General Mills intends to partner with organic and conventional farmers, suppliers and trusted farm advisors in key growing regions to drive the adoption of regenerative agriculture practices on 1 million acres of farmland by 2030. It is estimated that the global food system accounts for roughly one-third of greenhouse gas emissions and 70% of water consumption.
Regenerative agriculture is a holistic method of farming deploying practices designed to protect and intentionally enhance natural resources and farming communities. These practices focus on pulling carbon from the air and storing it in the soil in addition to helping the land be more resilient to extreme weather events. General Mills will partner with key suppliers to drive adoption across key ingredients including oats, wheat, corn, dairy feed and sugar beets.
“Our first on-farm training and education academies will focus on North American growers where we source high-quality oats for Cheerios, Annie’s, Cascadian Farm, Nature Valley and Blue Buffalo,” said Jon Nudi, president of North American Retail for General Mills.

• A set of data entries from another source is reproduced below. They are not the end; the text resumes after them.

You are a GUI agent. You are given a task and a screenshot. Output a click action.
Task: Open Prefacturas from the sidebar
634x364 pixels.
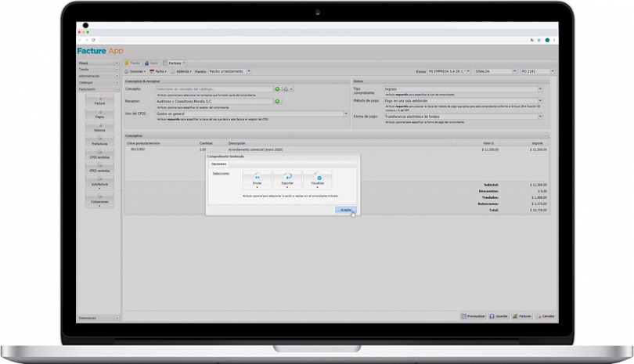99,142
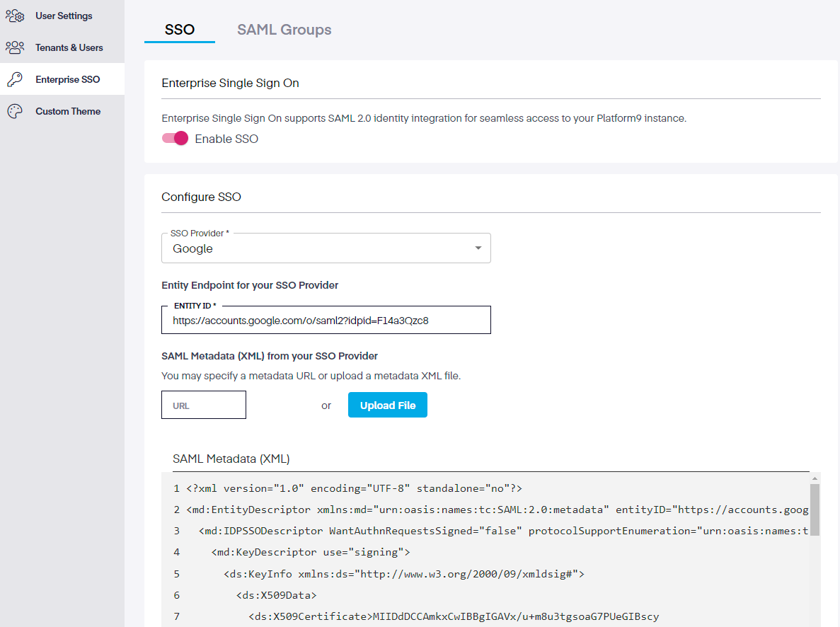Click the Tenants & Users group icon
This screenshot has width=840, height=627.
tap(15, 47)
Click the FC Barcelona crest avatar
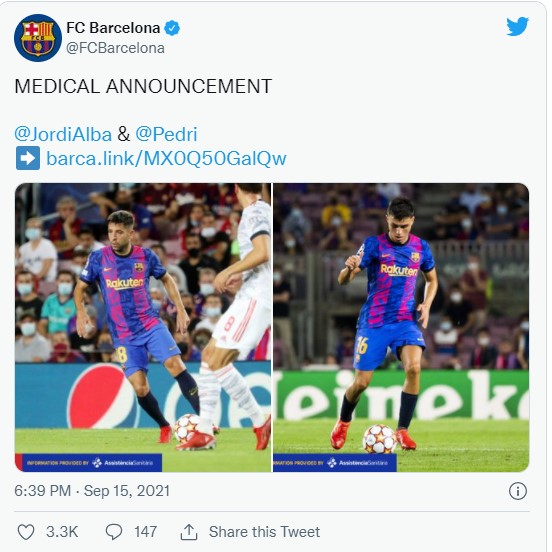552x552 pixels. coord(38,38)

General Mills is granting $650,000 to non-profit organization Kiss the Ground to support farmer training and coaching through Soil Health Academies where growers will learn how to increase farm profitability, build resiliency into the land and decrease input costs using soil health practices.

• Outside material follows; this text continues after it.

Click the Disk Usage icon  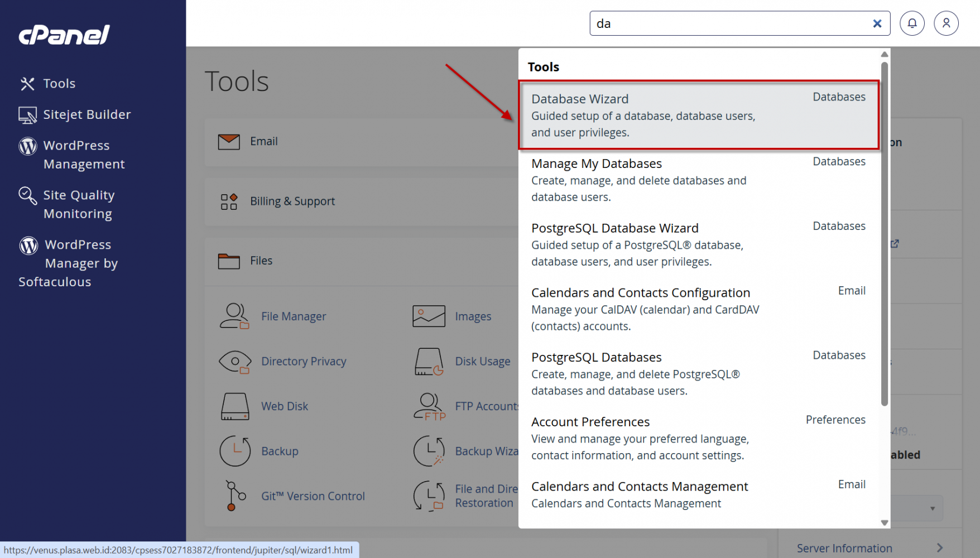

“Investing in soil health and regenerating our soils has numerous benefits including water infiltration, reduced pest pressure, resilience to unpredictable weather, and reducing greenhouse gasses,” said Lauren Tucker, executive director of Kiss the Ground.

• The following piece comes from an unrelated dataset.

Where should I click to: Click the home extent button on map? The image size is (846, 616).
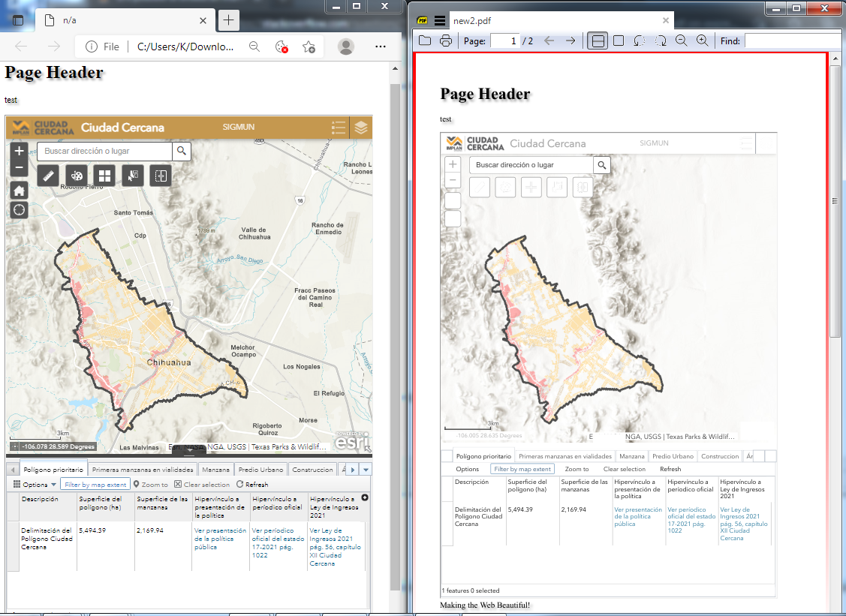pos(19,191)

The announcement builds upon the company’s commitment to improve soil health and to reduce its absolute GHG emissions by 28% across its full value chain by 2025. General Mills reported it is nearly halfway to that goal, with its GHG emissions footprint down 13% in 2018 compared to 2010.
"We need companies like General Mills who have the scale and commitment to create sustainable agricultural systems," said Larry Clemens, North America Region Agriculture Director for The Nature Conservancy. "Efforts to improve soil health and enrich biodiversity are critical to addressing climate change and other environmental challenges."